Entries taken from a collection
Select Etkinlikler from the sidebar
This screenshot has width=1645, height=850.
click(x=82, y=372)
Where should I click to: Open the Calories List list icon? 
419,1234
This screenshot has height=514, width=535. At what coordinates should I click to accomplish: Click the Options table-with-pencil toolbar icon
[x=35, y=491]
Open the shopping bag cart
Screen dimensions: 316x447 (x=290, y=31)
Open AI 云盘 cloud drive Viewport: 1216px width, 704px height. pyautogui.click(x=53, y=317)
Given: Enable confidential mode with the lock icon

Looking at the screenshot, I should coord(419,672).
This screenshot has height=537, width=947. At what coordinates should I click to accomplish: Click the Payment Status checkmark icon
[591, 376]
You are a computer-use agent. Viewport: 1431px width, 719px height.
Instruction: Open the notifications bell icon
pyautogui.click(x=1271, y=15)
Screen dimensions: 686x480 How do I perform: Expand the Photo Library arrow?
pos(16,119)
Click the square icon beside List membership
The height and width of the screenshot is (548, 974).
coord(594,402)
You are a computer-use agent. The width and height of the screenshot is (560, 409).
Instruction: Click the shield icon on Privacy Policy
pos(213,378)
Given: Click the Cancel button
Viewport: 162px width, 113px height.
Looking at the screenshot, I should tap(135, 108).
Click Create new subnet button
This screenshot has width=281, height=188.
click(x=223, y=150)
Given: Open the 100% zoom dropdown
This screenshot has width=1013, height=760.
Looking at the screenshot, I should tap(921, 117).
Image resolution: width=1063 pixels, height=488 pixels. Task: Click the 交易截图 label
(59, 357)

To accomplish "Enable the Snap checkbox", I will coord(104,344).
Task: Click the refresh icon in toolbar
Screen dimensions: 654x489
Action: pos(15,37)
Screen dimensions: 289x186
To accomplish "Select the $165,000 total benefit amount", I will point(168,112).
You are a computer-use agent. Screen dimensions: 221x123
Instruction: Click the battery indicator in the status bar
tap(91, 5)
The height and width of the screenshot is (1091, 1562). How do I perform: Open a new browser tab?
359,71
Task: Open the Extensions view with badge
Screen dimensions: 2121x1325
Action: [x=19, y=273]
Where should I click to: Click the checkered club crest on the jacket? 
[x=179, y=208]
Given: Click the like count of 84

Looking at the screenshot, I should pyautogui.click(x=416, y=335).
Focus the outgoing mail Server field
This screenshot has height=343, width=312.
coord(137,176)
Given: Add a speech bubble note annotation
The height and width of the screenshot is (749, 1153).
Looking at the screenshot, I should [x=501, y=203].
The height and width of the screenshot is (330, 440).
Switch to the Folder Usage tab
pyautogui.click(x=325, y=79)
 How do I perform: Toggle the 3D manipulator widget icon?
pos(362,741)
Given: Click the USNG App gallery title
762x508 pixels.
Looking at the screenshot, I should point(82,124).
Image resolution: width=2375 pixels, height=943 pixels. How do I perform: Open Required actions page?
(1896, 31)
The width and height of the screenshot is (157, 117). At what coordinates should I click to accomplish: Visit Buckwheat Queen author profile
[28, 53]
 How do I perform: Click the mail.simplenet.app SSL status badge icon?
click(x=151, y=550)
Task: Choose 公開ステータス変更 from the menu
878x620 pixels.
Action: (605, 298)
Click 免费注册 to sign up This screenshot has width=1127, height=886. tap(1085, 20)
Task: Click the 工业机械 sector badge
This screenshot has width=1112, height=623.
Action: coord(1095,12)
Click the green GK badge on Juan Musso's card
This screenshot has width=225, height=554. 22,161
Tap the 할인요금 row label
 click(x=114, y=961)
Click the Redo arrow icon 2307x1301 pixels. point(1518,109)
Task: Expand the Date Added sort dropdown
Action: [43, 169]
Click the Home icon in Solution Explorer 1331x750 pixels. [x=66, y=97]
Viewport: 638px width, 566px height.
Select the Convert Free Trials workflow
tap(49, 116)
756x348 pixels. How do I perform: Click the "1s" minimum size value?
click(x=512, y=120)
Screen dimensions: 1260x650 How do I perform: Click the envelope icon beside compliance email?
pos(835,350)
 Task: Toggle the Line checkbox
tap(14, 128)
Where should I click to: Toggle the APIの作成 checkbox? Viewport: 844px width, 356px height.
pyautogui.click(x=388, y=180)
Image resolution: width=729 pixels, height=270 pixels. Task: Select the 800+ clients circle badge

_Exercise brief_. Tally the lines of the records that contain the string "will" with matching case. Reply with the count only.

_Response for this exercise_. 2